AIM OF THE EXERCISE :: From the hexaconazole biomarker article entry below, list the toxic effects of hexaconazole that it says numerous studies have reported.

TEXT EXCERPT ::
Identification of potential chemical biomarkers of hexaconazole using in vitro metabolite profiling in rat and human liver microsomes and in vivo confirmation through urinary excretion study in rats

• Published in: Chemosphere (Oxford) Vol. 358; p. 142123
• Main Authors: Yahavi, C., Pandey, Anushka, Bhateria, Manisha, Warkad, Balabhau Vaijinathrao, Trivedi, Ravi Kumar, Singh, Sheelendra Pratap
• Format: Journal Article
• Language: English
• Published: England Elsevier Ltd 01.06.2024
• Subjects: Animals; Biological Monitoring; Biomarkers - metabolism; Biomarkers - urine; Biomonitoring; Chemical biomarker; Fungicide; Fungicides, Industrial - metabolism; Fungicides, Industrial - urine; Hexaconazole; Human health risk assessment; Humans; Male; Metabolite profiling; Microsomes, Liver - metabolism; Rats; Rats, Sprague-Dawley; Triazoles - metabolism; Triazoles - urine; Biomonitoring; Hexaconazole; Metabolite profiling; Fungicide; Chemical biomarker; Human health risk assessment
• ISSN: 0045-6535; 1879-1298
• DOI: 10.1016/j.chemosphere.2024.142123

Hexaconazole (HEX) is an azole fungicide widely used in agricultural practices across various countries and numerous studies have reported the toxic effects of HEX, such as endocrine disruption, immunotoxicity, neurotoxicity and carcinogenicity. Despite its widespread agricultural use and toxic effects, the metabolism of HEX is not completely understood, and information on urinary elimination of HEX or its metabolites is limited. Therefore, in the present study, we aimed to identify HEX metabolites in rat and human liver microsomes followed by their in vivo confirmation using a urinary excretion study in rats to identify potential candidate for exposure biomarkers for human biomonitoring studies. From the in vitro assay, a total of 12 metabolites were observed, where the single oxidation metabolites (M5 and M6) were the most abundant metabolites in both rat and human liver microsomes. The triple oxidation followed by dehydration metabolite, M8 (which could also be hexaconazole acid or hydroxy keto-hexaconazole), and the double oxidation metabolite (M9) were the major metabolites found in rat urine and were detectable in rat urine longer than the parent. These metabolites increased with decreasing concentrations of HEX in the rat urine samples. Therefore, metabolites M8, M9 and M5 could be pursued further as potential biomarkers for assessing and monitoring human exposure to HEX. [Display omitted] •Hexaconazole underwent phase-1 metabolism, oxidation was found to be the major pathway.•A total of 12 metabolites of hexaconazole identified in rat and human liver microsomes using HRMS.•Identified hexaconazole metabolites also confirmed in the rat in vivo urine samples.•The oxidative metabolites (M8.M9 and M5) were suggested as potential chemical biomarkers for hexaconazole.

DATASET RECORDS ::
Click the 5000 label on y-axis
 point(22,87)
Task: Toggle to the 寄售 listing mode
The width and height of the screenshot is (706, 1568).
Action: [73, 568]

EXERCISE RESPONSE :: Endocrine disruption, immunotoxicity, neurotoxicity, carcinogenicity